Data listing:

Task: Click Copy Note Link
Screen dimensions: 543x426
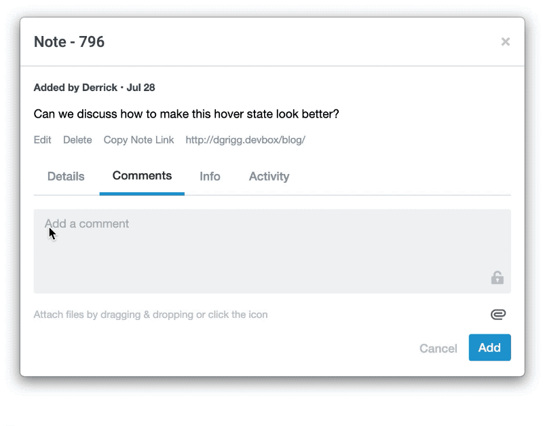Action: [x=138, y=140]
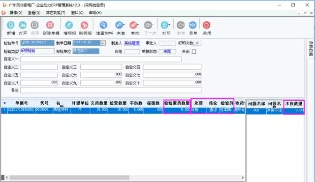Click the 打印 print icon
Image resolution: width=315 pixels, height=182 pixels.
point(164,25)
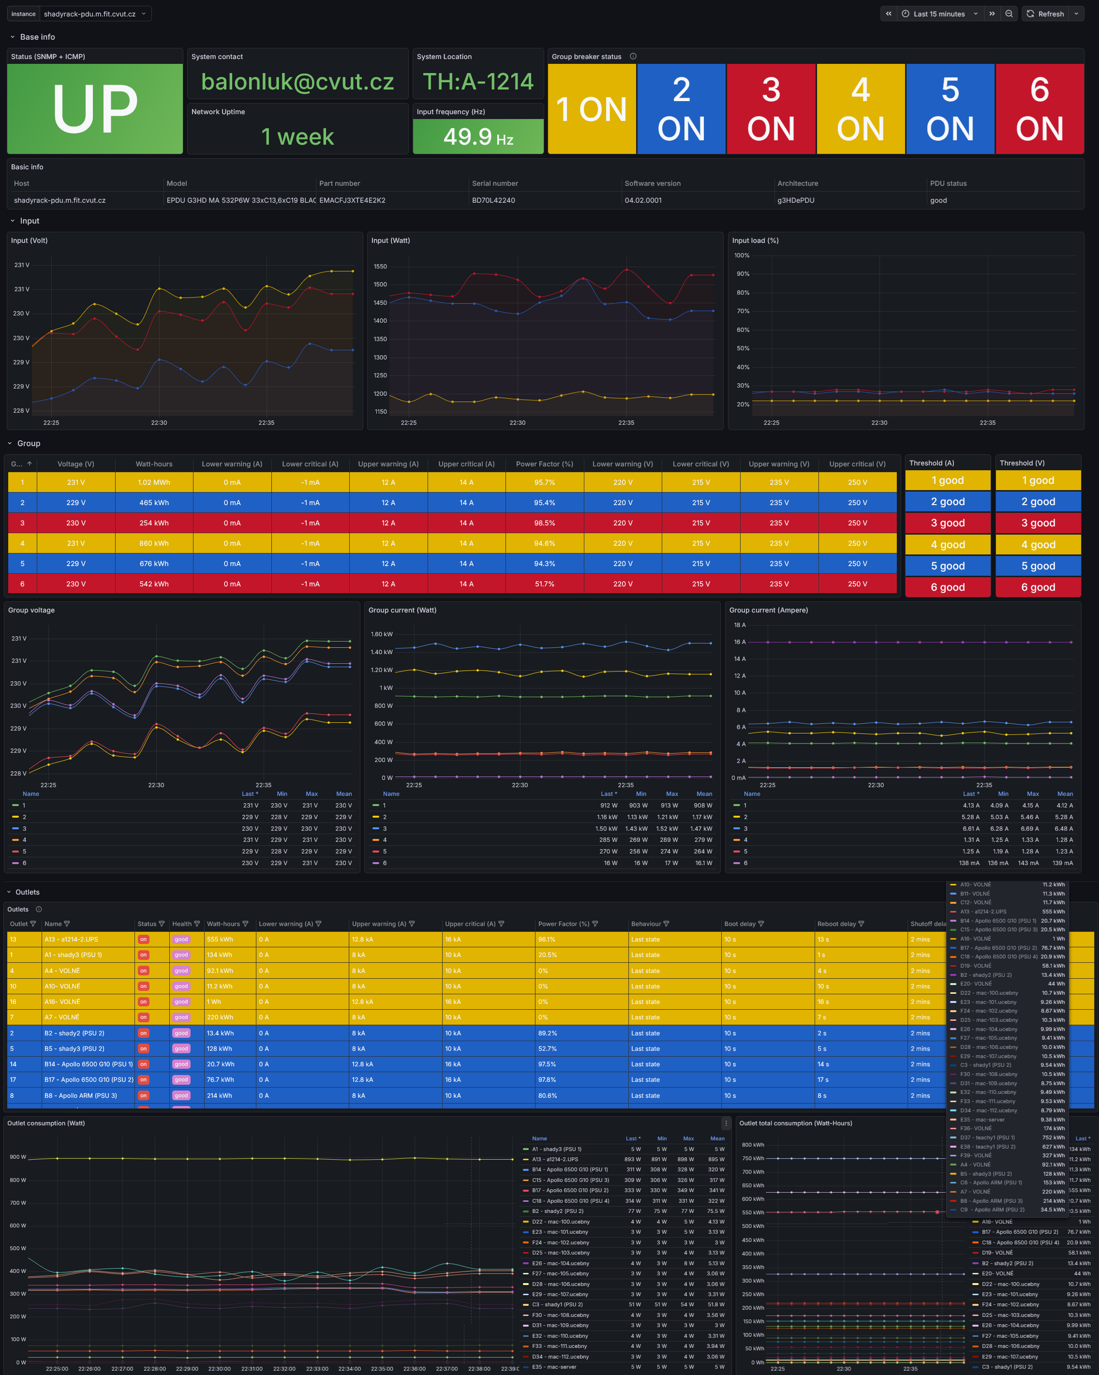This screenshot has height=1375, width=1099.
Task: Click the info icon beside the Outlets header
Action: (x=38, y=909)
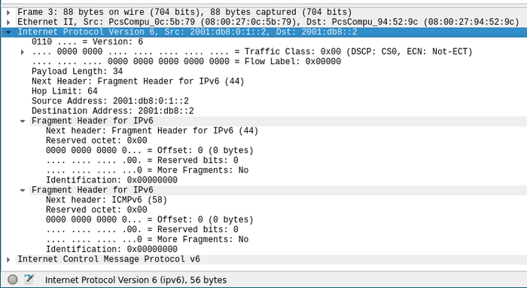Image resolution: width=527 pixels, height=288 pixels.
Task: Expand the Ethernet II section
Action: coord(8,22)
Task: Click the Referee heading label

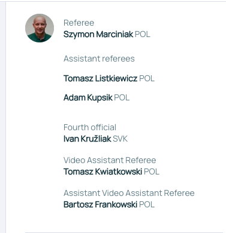Action: 79,23
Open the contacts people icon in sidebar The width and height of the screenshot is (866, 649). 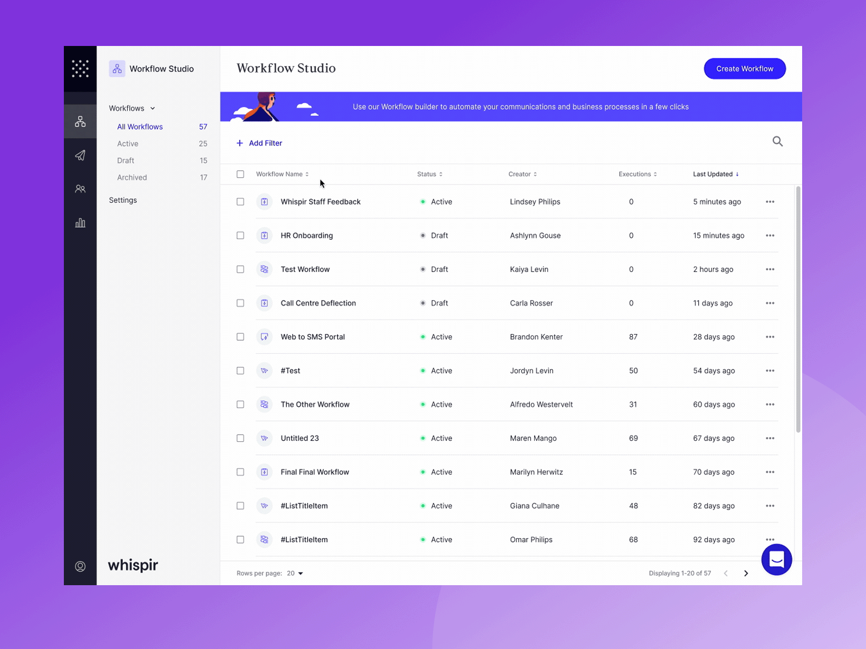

● Your objective:
Write out every line of the data listing above verbatim, omitting the pictures.

● Response to the exercise:
Task: Click Copy Note Link
Screen dimensions: 543x426
Action: [x=138, y=140]
Click the 打印 print icon
Image resolution: width=315 pixels, height=182 pixels.
point(164,25)
This screenshot has height=1375, width=1099.
Task: Click the info icon beside the Outlets header
Action: (x=38, y=909)
Image resolution: width=527 pixels, height=288 pixels.
Task: Expand the Ethernet II section
Action: coord(8,22)
Task: Click the Referee heading label

Action: 79,23
Open the contacts people icon in sidebar The width and height of the screenshot is (866, 649). 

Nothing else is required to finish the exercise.